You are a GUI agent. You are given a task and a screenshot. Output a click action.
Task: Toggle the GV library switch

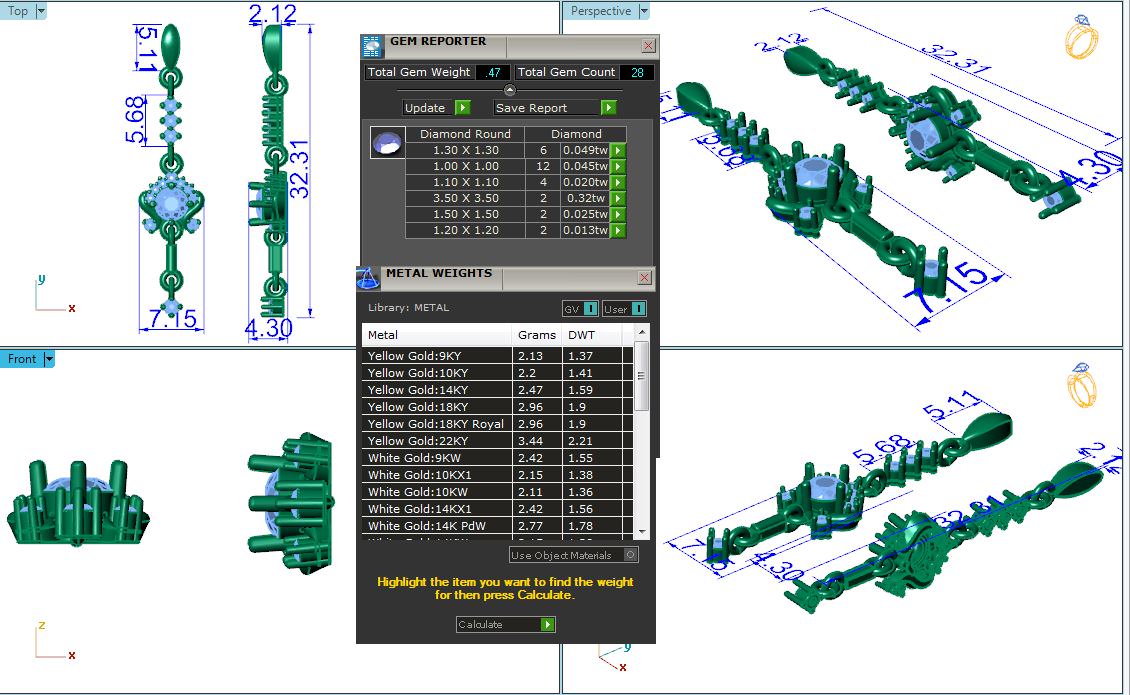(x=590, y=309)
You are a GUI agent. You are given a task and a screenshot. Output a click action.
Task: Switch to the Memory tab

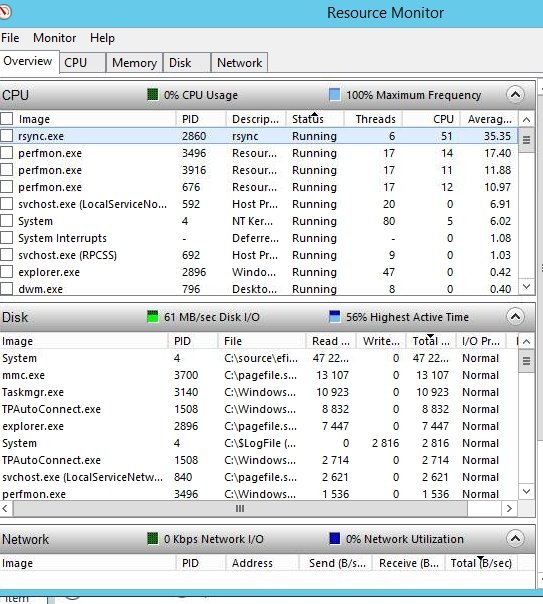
• • • • •
## Stated exercise
Rewrite each line of the material above as an item in a numbered list. Skip the blank lines and leave out the pictures.

## Full solution
1. You are a GUI agent. You are given a task and a screenshot. Output a click action.
2. Task: Toggle the GV library switch
3. (x=590, y=309)
4. You are a GUI agent. You are given a task and a screenshot. Output a click action.
5. Task: Switch to the Memory tab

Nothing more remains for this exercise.